Whenever a line below mentions the word "screenshot", that line should be copied.

§ Extracted material:
────────────────────────────────────────

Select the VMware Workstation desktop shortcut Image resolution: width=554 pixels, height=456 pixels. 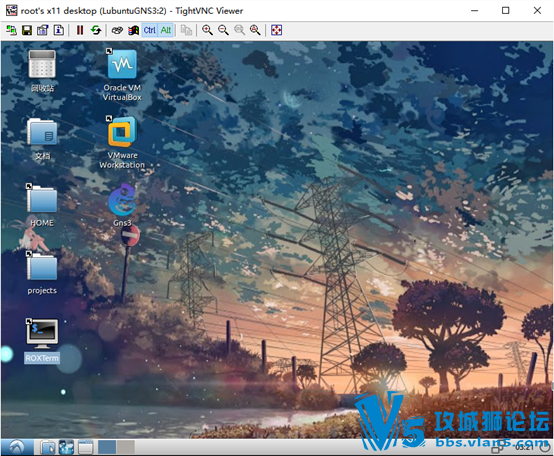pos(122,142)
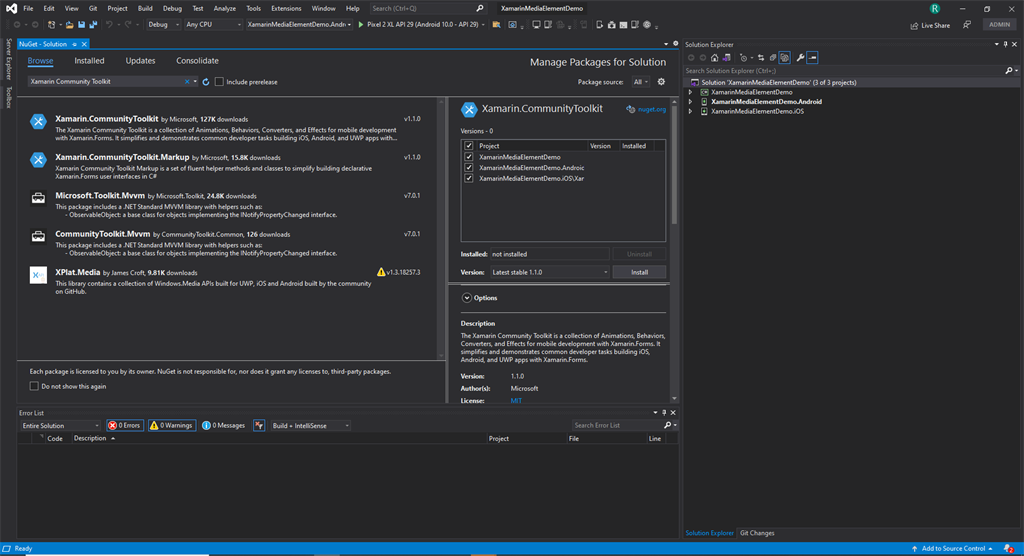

────────────────────────────────────────

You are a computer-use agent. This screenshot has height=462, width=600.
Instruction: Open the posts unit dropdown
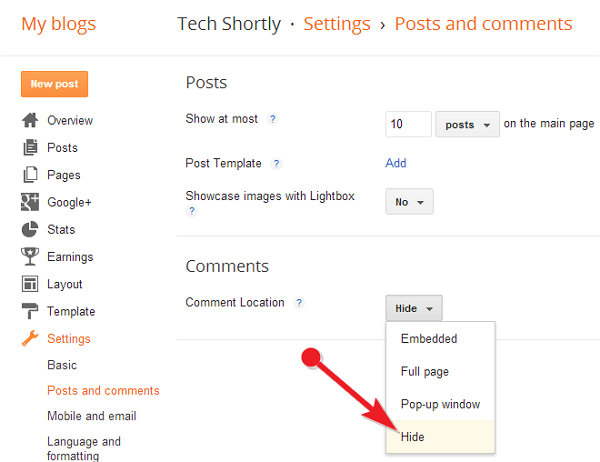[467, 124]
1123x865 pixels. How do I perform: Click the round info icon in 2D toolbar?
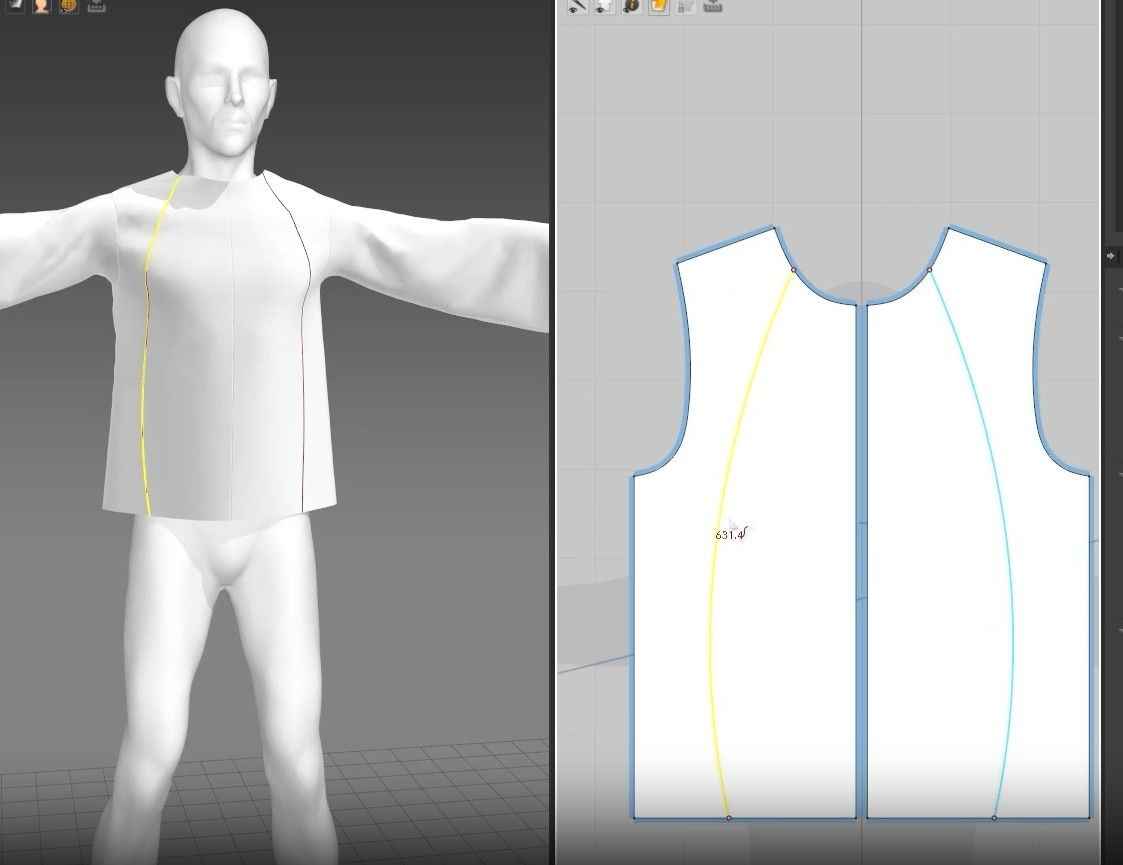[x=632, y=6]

────────────────────────────────────────

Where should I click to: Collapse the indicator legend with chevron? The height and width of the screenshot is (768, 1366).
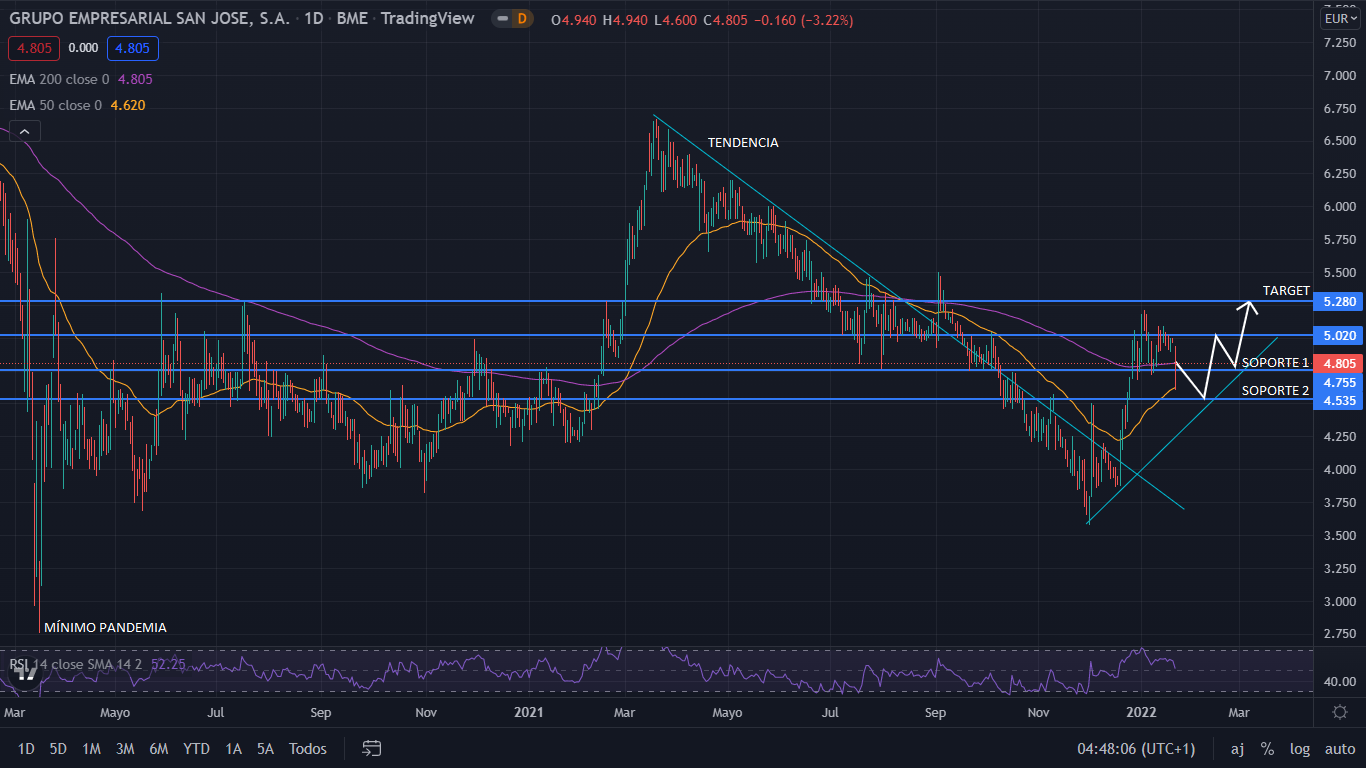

────────────────────────────────────────

§ Solution:
You are a computer-use agent. This screenshot has height=462, width=600.
Where should I click to: Collapse the indicator legend with chevron? The height and width of the screenshot is (768, 1366).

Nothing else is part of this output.